22. Merindu

19 1 0
                                    

Penat rasanya jika keadaan sekolah seperti ini. Jam kosong, banyak murid yang berkeliaran, kantin ramai, perpustakaan menjelma menjadi tempat untuk bersantai, kelas gaduh, kalau besok tidak sekolah sekali pun, sepertinya baik-baik saja.

Saat ini ia sedang berada koridor lantai dasar. Cukup sepi. Yang dicari masih belum berhasil ditemukan. Entah kemana perginya manusia yang satu itu. Sengaja dari awal ia tidak menghubunginya karena memang biasanya mencari sosoknya tidak sulit dicari.

Sehabis dari perpustakaan untuk mencarinya, tetapi tak ditemukannya, ia menuju kantin untuk membeli air mineral. Botol minumnya ada di kelas, malas untuk naik ke lantai atas.

Ia meminum beberapa kali tegukan air itu. Sesekali menyeka keringatnya yang bercucuran. Dilihatnya jam yang melingkar menunjukkan pukul tiga kurang. Sebentar lagi pulang sekolah. Pasti koridor akan ramai. Ingin mencari aman, ia pun melangkahkan kaki menuju kelasnya, bersiap untuk pulang.

Ia menapaki anak tangga satu persatu dengan air mineral yang masih digenggamannya di tangan kiri. Sedangkan tangan kanannya memegang balkon tangga.

Sebentar lagi pulang sekolah. Keputusan Audi harus disampaikan malam ini. Acara pensi sudah minggu depan. Tapi Daffa belum kunjung ditemukan. Baik, itu perpaduan yang sangat pas.

Hari ini tenaganya dikuras habis kembali, butuh banyak waktu sebenarnya untuk memulihkannya kembali. Ia benar-benar lelah, sampai-sampai suara kaki melangkah yang ikut menaiki anak tangga dibelakangnya pun tak terdengar olehnya. Biasanya telinganya sangat peka akan suara sekitar.

"Bisa pulang bareng?"

Ey berhenti membeku. Entah sudah berapa kali ia menghabiskan waktu bersama dengan laki-laki kesukaannya itu. Tapi jika mendengar suaranya, itu cukup membuatnya setia dengan kegugupan  yang selalu berusaha ia sembunyikan.

Ia menoleh hati-hati ke belakang. Tersenyum simpul, ia sedang berusaha menetralkan dirinya terlebih dahulu. Sepertinya ia sedang dipergoki mencari sosok laki-laki itu.

🍃🍃🍃

Bella menatap jengah gadis yang sedang duduk disebelahnya. Tak henti-hentinya tersenyum sepanjang ia menatap handphone-nya. Sesekali diselingi tawa sambil memakan seblaknya tanpa lepas penglihatan dari benda pipih tersebut.

"Mes, bentar lagi pulang, lo mau sampai kapan begitu?"

Mesi mengangkat kepalanya menatap Bella. Buru-buru sekali, padahal jika pulang saat bel juga pasti parkiran motor akan cukup ramai didominasi siswa ataupun siswi lainnya yang baru keluar kelas.

"Nanti aja ah, males."
"Beresin buku-buku lo yang diatas meja kalau gitu,"
"Iya, nanti."
"Terserah lo,"

Bella tak menghiraukan Mesi lagi. Anak itu paling sedang chatting-an dengan kekasihnya. Kebiasaan Mesi, berubah jika sudah menemukan yang pas di matanya.

"Eh, Bel, kata Arthur salam balik dari Fathur!"

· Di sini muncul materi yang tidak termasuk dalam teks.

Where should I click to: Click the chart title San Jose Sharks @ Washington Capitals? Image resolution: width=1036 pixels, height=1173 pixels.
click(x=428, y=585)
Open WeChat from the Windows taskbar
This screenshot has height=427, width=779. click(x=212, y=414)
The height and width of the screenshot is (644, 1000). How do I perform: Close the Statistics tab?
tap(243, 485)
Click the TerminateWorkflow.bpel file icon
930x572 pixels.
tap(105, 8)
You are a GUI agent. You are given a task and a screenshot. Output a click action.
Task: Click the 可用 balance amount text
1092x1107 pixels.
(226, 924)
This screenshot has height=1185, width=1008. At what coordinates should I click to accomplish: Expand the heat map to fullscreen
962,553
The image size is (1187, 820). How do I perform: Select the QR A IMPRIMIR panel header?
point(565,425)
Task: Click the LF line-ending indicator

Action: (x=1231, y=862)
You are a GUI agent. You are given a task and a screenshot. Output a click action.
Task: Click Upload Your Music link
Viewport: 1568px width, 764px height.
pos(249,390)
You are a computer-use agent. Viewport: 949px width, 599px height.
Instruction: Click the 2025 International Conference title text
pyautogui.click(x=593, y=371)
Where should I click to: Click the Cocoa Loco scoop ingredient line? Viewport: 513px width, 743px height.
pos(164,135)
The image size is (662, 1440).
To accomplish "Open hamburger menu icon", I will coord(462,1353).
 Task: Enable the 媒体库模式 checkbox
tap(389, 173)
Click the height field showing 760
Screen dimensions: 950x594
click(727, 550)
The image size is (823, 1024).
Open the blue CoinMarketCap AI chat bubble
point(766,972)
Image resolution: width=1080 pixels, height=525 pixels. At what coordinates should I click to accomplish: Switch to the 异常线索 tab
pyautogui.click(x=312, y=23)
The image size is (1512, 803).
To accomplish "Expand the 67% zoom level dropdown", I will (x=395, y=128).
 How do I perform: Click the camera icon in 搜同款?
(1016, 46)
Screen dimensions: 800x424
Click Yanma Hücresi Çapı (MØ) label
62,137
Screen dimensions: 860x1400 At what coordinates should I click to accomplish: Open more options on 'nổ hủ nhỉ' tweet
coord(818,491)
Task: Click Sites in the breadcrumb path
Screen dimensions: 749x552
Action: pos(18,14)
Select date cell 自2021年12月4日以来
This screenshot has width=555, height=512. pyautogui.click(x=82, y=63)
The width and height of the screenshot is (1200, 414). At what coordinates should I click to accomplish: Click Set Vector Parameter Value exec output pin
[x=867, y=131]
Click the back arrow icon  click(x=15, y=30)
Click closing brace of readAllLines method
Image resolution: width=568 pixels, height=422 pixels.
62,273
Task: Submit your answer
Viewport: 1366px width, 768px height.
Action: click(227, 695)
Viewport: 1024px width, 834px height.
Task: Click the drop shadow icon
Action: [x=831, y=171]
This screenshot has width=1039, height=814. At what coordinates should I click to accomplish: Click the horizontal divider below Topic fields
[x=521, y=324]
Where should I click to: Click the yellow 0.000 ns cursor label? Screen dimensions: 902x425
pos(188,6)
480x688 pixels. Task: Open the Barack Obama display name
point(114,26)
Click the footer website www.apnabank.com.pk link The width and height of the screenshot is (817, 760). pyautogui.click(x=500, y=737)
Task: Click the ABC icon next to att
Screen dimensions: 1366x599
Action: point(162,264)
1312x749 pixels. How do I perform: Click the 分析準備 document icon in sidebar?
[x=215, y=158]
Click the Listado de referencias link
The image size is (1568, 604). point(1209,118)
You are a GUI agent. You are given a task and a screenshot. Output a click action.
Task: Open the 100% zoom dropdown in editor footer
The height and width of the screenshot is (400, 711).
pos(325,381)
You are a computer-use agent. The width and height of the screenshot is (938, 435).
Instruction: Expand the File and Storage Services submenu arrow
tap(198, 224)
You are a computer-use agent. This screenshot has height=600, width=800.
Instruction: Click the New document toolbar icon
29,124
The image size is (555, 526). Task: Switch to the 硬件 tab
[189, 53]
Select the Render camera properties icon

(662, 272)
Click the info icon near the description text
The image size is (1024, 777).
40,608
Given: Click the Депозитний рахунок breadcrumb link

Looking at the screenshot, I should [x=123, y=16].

Bella membulatkan matanya sempurna, lalu menatap horor Mesi. Sungguh. Apa Arhur tidak tahu jika Mesi hanya bercanda? Apa Arhur sengaja? Apa Arthur orang yang satu frekuensi dengan Mesi? Ya ampun.

"Gila lo, Mes!"
"Ih, kenapa? Kita kan bisa couple date nanti!"
"Bilangin Arthur gue nggak ada rasa apa-apa sama abangnya, awas aja lo aneh-aneh!"